··· TEXT TO READ ···

Ad Hoc – Napa, CA
“For temporary relief from hunger.”
The slogan is the first clue that Ad Hoc is no French Laundry.
You don’t have to book two months in advance to the day. You don’t have to worry about receiving a call that your reservation has been cancelled (while you’re driving on the interstate on your way to Napa, no less) because you confirmed a mere 24 hours before instead of the 48 required by the restaurant.
You and your dining companion share one menu clipped to a brown manila folder. On it is the four course prix fixe meal for the day. What you see is what you eat. There is no other choice.
For the most part, the service is casual and pleasant. You may do a double take when a question like “May we ask the chef to prepare your dinner now?” comes out of the blue. This is just to remind you that even if everyone around you is in jeans, you are dining in a Thomas Keller restaurant after all.
The food is not meant to be worshipped, it is meant to be eaten. Although the waiter announces each course, he doesn’t do it with such awe that you feel like you have to genuflect at the arrival of the salad. It is a heavenly salad, though. The rocket arugula is a little more peppery; the endive, a little more crunchy than the supermarket variety. Since Ad Hoc shares the same vegetable garden as the French Laundry, this is not a surprise.
The kitchen veers away from the prevailing trend of complicating cooking with too much chemistry. There are no attempts to turn familiar dishes upside down or into edible puns. No. Ad Hoc chooses to focus on well executed comfort food. Apparently, they even serve fried chicken on occasion, and that dish has a loyal following.

··· ENTRIES SHOWN ···

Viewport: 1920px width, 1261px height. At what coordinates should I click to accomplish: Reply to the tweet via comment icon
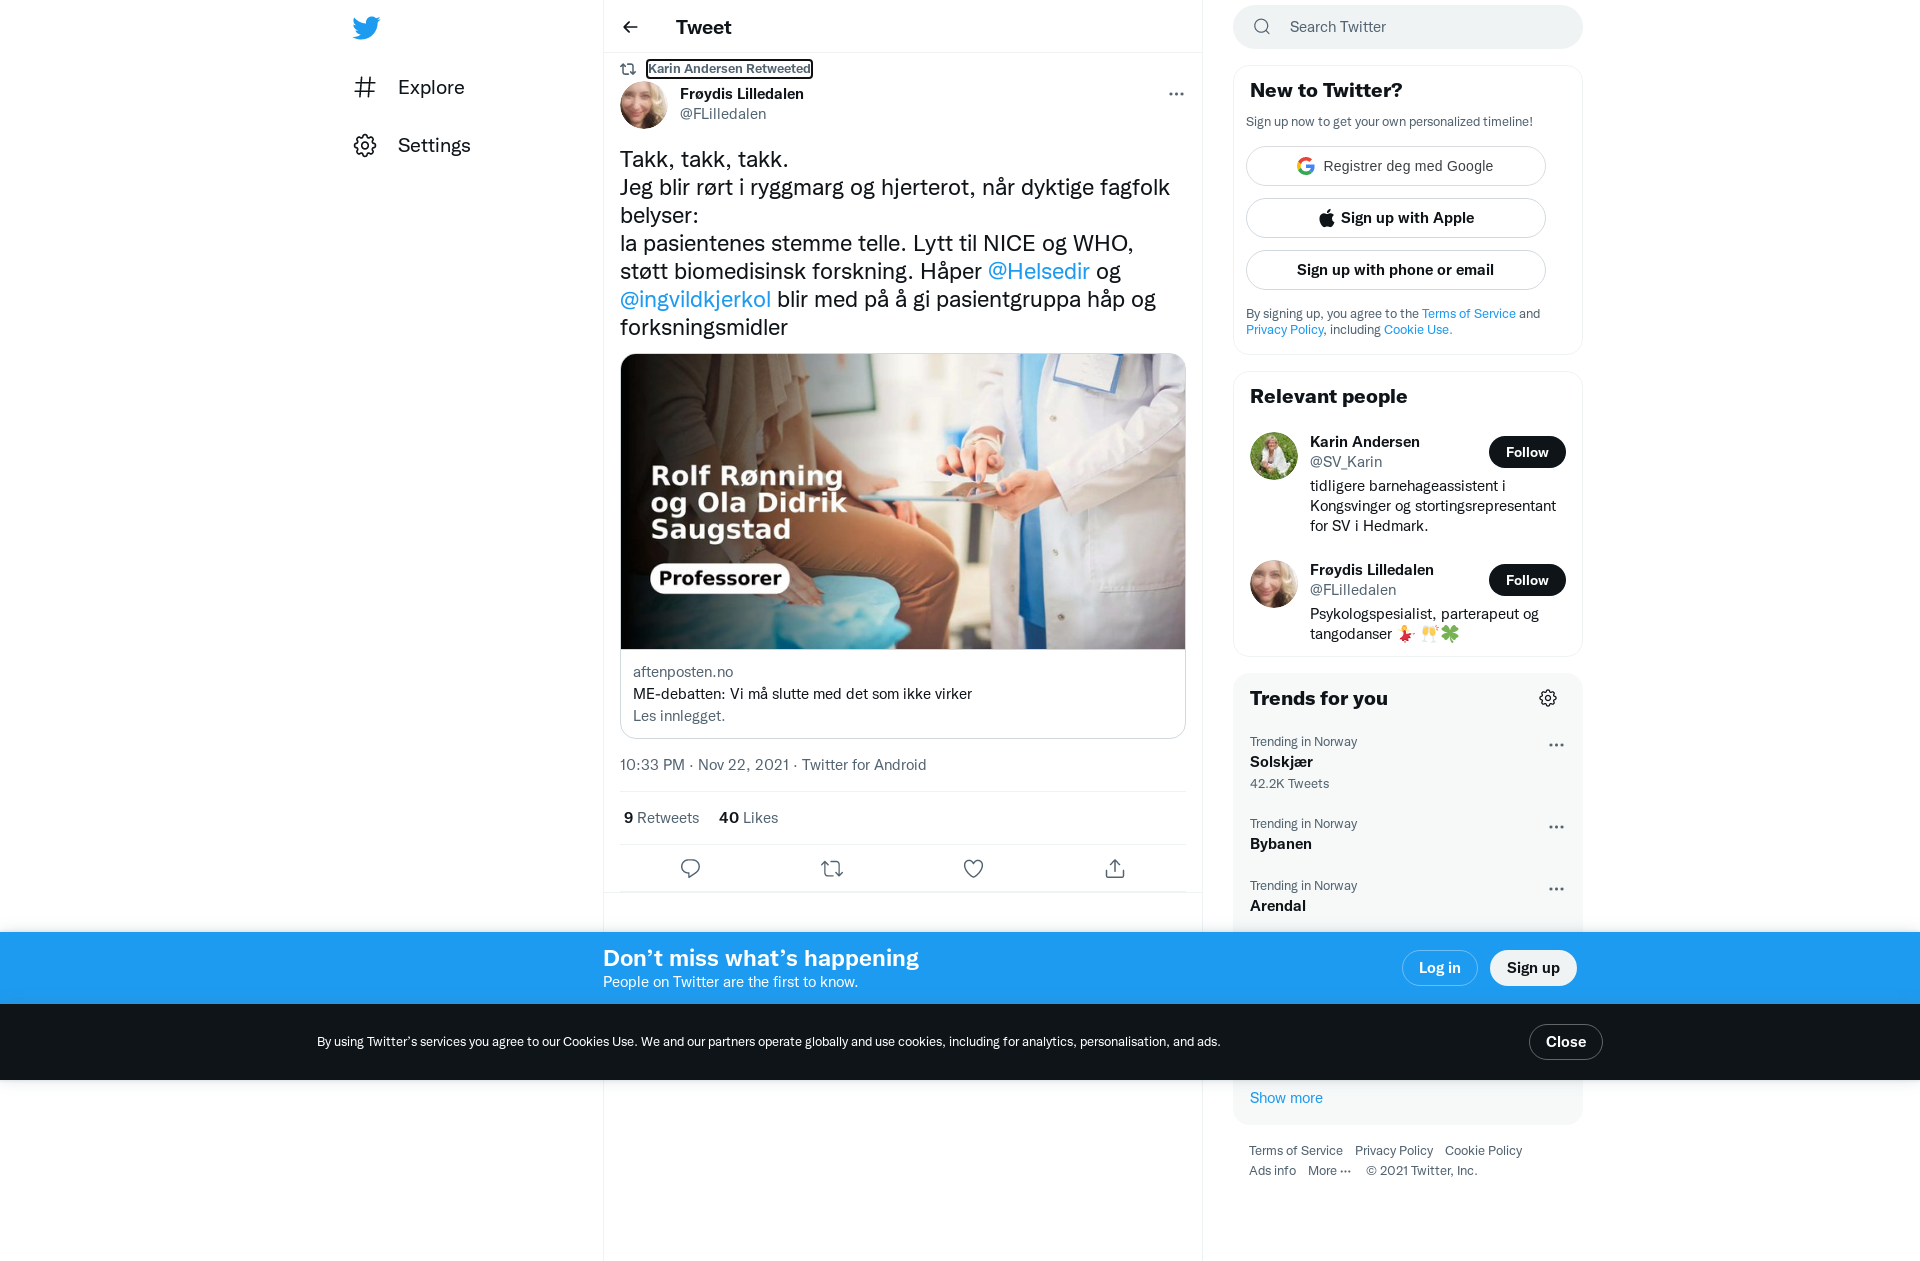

···
··· ENTRIES SHOWN ···

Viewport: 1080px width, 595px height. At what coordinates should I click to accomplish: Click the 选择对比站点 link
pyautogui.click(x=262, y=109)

···

THE REQUEST: Extend the Ad Hoc restaurant review with a few more paragraphs, picking up after its final sentence. The data has no connection to the restaurant review.

EXPECTED OUTPUT:
So, you may not ‘ooh’ and ‘ahh’ at the sight of the pork belly and shrimp on a bed of broccolini, but you do smack your lips at the thought of how well they’ll share the space in your stomach with the salad. The entree is served family style and looks like a one pot meal. Of course, you know better. Judging from the crispy skin of the pork belly, the plump and barely opaque gulf shrimp, as well as the tender but still bright green broccolini, each component has been cooked separately and to their optimal temperature before being assembled in the dish.
The brownie is a misnomer. It’s a 5″ diameter slab of solid chocolate; in fact, when you cut through it with a fork, it doesn’t crumble, it smears. Thankfully, you have the foresight to share one instead of each having your own; otherwise, you would be bouncing off the walls from the sugar rush.
Since there is no ten course meal to hold you hostage to your seat for four hours, dinner does not feel like you’re sitting through Latin mass pre-Vatican II. If you’re an old married couple, you can be happily on your way in under two hours.
endive & arugula salad, k&j orchard peaches, shaved fennel, black olives, marcona almonds, stone fruit vinaigrette
crispy pork belly, gulf shrimp, romesco sauce, melted leeks, broccolini, saffron calasparra rice
agian dairy tomette d’helette cheese, tomato gazpacho
warm chocolate brownies, whipped vanilla cream, caramel sauce
~ by Jaded Fork on August 6, 2008.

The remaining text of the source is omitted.